After using keras by implementing some examples and looking for tutorials I am kind of confused which cross entropy function I should use in my project. In my case I want to predict multiple labels such as (positive, negative and neutral) for online comments with a LSTM model. The labels have been converted to one-hot vectors with the to_categorical method in keras, which is also documented in keras:
(...) when using the categorical_crossentropy loss, your targets should be in categorical format (e.g. if you have 10 classes, the target for each sample should be a 10-dimensional vector that is all-zeros expect for a 1 at the index corresponding to the class of the sample).

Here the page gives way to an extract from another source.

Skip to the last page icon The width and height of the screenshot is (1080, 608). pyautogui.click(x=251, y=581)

The one-hot array looks as follow:
array([[1., 0., 0.],
[1., 0., 0.],
[0., 0., 1.],
Because there a multiple labels I would prefer to use categorical_crossentropy. I also implemented a model with this criteria but the accuracy of this model was only above 20%. Using binary_crossentropy with a sigmoid function my accuracy have been reached to 80%. I am really confused, because some guys argued with the following statements:
the accuracy computed with the Keras method "evaluate" is just plain wrong when using binary_crossentropy with more than 2 labels
whereas other have already implemented high performanced model with binary crossentropy and multiple labels, which is kind of the same workflow.
We want probability of each class. So we are using sigmoid on final layer, which gives output in range 0 to 1. If our aim was to find the class, then we will have used softmax
So I just want to know if there are any problems if I would to choose the binary_crossentropy like in the following link to predict the outcome class.